Dipper hated to admit it, but he already knew he couldn’t (wouldn’t) put his family in danger for her, no matter what feelings he harbored. No sense in ruining everyone’s lives in the name of dumb love.

He screwed his eyes shut and yelled Bill’s name to stop the countdown, aware of the hot tears spilling down his cheeks.

“I’ll miss you,” Wendy said.

Dipper didn’t respond and instead regarded Bill with hate burning in his pupils. “I’m not giving you the rift no matter what you do! Do your worst!”

Bill, for his part, looked a little put off, but he didn’t let that stop him from being facetious. “That can be arranged!” he climbed up to the wood chipper’s shoot, where mere feet below a fan of blades scraped loudly against each other. He balanced on one muddy boot, holding his arms out to his sides comically. “I’ll get that rift some other way! Just you wait, kid!”
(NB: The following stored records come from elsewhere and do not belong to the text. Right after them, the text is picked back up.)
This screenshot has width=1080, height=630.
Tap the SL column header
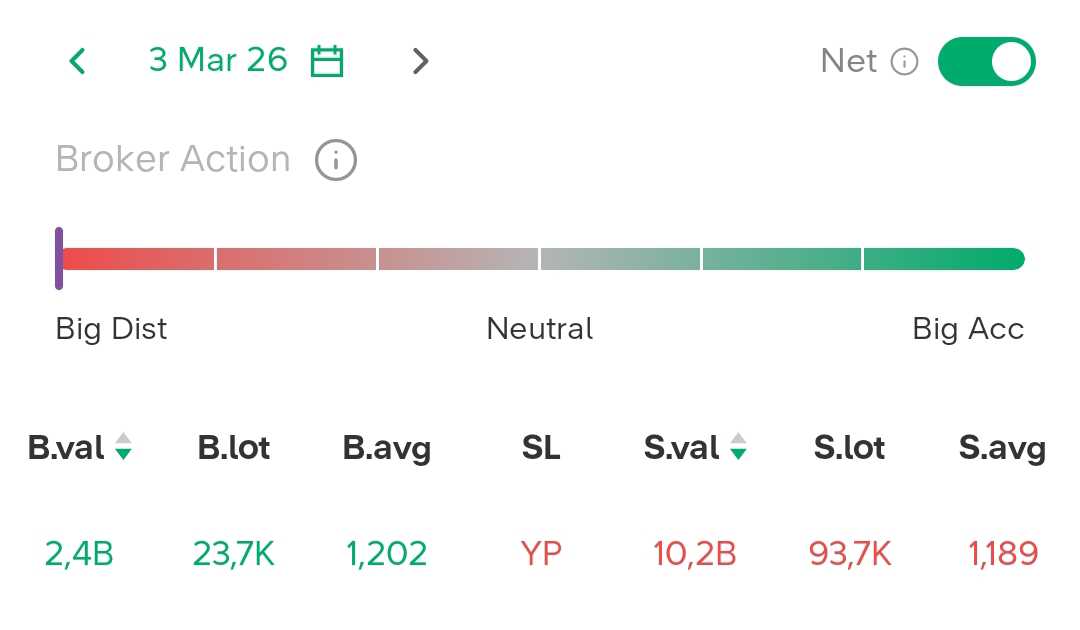tap(541, 448)
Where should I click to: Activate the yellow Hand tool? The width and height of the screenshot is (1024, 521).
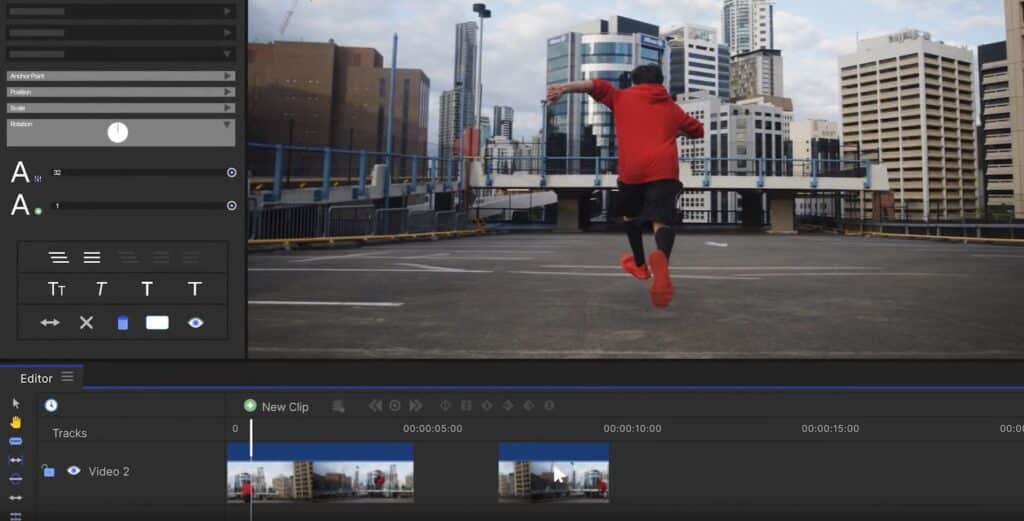(x=15, y=422)

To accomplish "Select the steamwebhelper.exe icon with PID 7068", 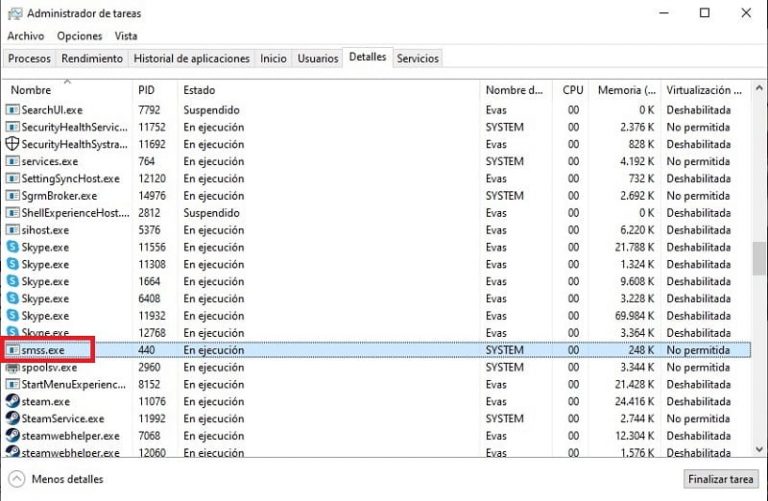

Dipper watched Bill’s triangular form manifest before his eyes. At the same time, Wendy’s body went limp, and he heard the hat hit the ground behind him with a soft thud as her spirit coalesced once again with her physical form.

She looked like a lifeless doll as she fell. She didn’t even scream.

Dipper couldn’t bring himself to look away from the violent spray of blood that spewed from the machine’s mouth, despite the way his stomach turned. Bill disappeared with a laugh, one that echoed through the trees for only a moment but in Dipper’s skull for hours. Numbly, he approached the machine and flicked it off. Some feet away, pine needles dripped chunks of flesh and blood onto the grass.

The smell and sights of death prompted him to get sick on the back wheel of the wood chipper, but he didn’t suppose anyone would be trifled by bile over liters of blood. Stomach sour and brain scrambled, he ran full speed back to the Shack, not stopping until his body connected with his bed. On the other side of the room, Mabel was already asleep.

After a minute he made himself sit up and set his backpack in front of him so he could fish out the snow globe and make sure it was patched up properly. It wouldn’t do to have it crack and make Wendy’s sacrifice meaningless.

He moved the globe from hand to hand, staring blankly at the whirling rift inside while his mind tried to process his grief. Could he have stopped Wendy from making a deal with Bill if he had only known? It was too late to wonder.

“Dipper.”

He didn’t hear it at first, being as absorbed in his forlorn thoughts as he was. The second time, he jerked his head up to see Wendy sitting at the end of his bed, the upper part of her body twisted to face him. Unabashedly, he teared up.

“Wendy?” he whispered into the darkness, mindful of his sleeping sister.

She was translucent and bruise-blue from head to toe, and Dipper could only mouth the word “ _Ghost_ ,” for all his shock. At that she smiled, beautiful as ever. She extended one mangled arm toward him and he pressed his palms to his eyes in abject misery. “Oh, Wendy,” he finally managed to say, “I’m so sorry this happened.”

“Don’t be,” she replied, moving her hand as if to brush his hair out of his face, only to have it pass right through. “I was probably as good as dead the second I shook that bastard’s hand.”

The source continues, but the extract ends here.